Hacker News new | ask | show | jobs
by nradov 1467 days ago
I think some people get hung up on the word "advanced". They jump to assumptions about fringe theories about Atlantis or flying saucers or whatever. But in this context, "advanced" just means a slightly higher level of masonry and some metal tools, perhaps comparable to what we now consider the Bronze Age in Eurasia. It's entirely plausible that such a civilization could be entirely wiped out, leaving few artifacts that could last >10K years.
1 comments

The most likely place for such evidence is the sea floor off India and Pakistan, and the bottom of the Persian Gulf (which archaeologists must be careful to call the "Arabian Gulf", in e.g. YT vids of recent work on the area.)

The Harappan cities are overwhelmingly more sophisticated than would be consistent with their being the first of anything.
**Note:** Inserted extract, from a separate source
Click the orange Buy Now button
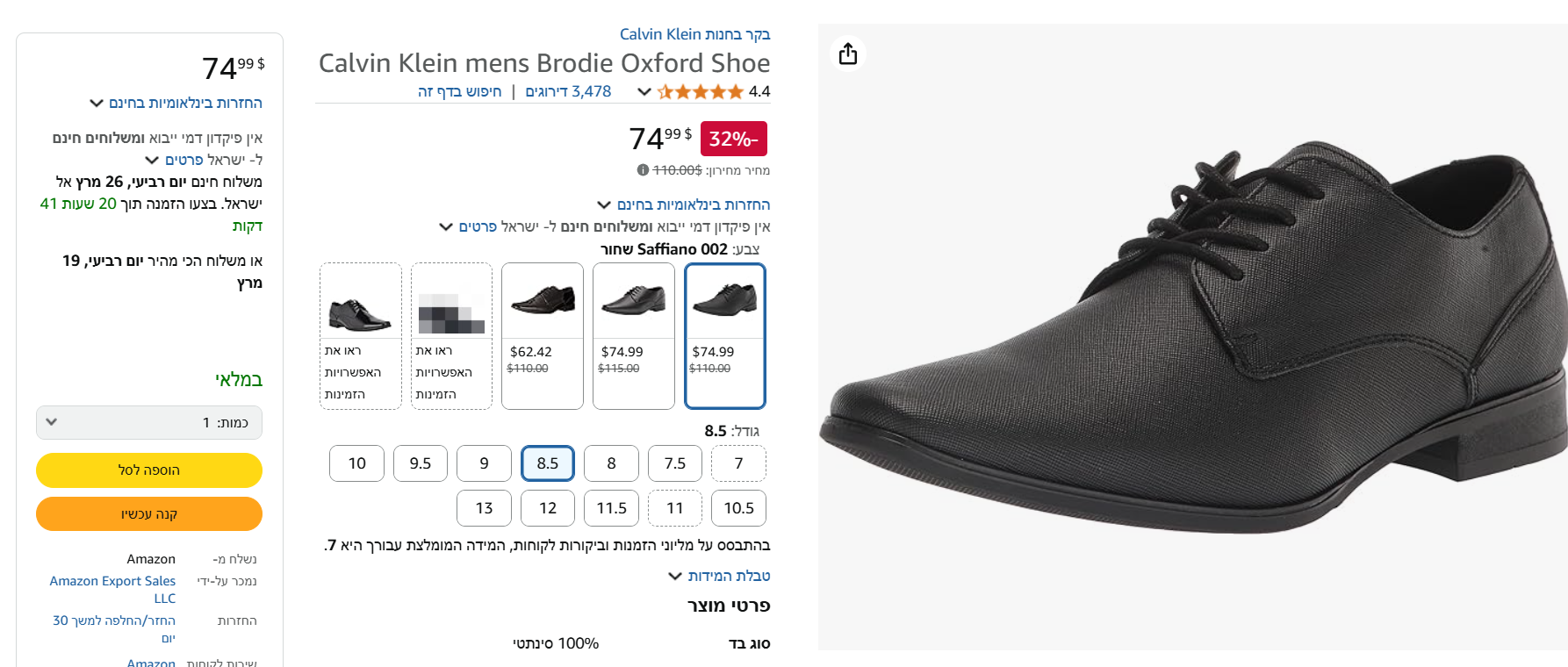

The oldest Harappan cities were exhaustively planned before construction started, with central sewers fed from every house, all carefully graded to maintain reliable flow.
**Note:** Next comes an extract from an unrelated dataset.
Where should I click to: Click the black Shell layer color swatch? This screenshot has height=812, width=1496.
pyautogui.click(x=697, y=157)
The Harappans must have had writing, but on stuff that crumbled to dust thousands of years ago.

A million square miles of what is now sea floor from Korea to Viet Nam, and south to Java, was rich river-drained bottom land until 20000 years ago, filling in until 8000 years ago. People had lived there for at least 20000 years before the sea began rising.
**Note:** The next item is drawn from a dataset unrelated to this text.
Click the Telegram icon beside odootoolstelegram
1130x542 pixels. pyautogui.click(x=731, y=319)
Also, Australia was connected to New Guinea, and again people had lived there for as long. There are still precise oral records of conflicts and resolutions as the water forced people uphill to where other people already lived.

There is a very large construction on Java, Gunung Padang, that had been thought to be a natural hill, but it has turned out was built at least 20000 years ago. (Some think a natural hill must be inside, but we really have no idea.)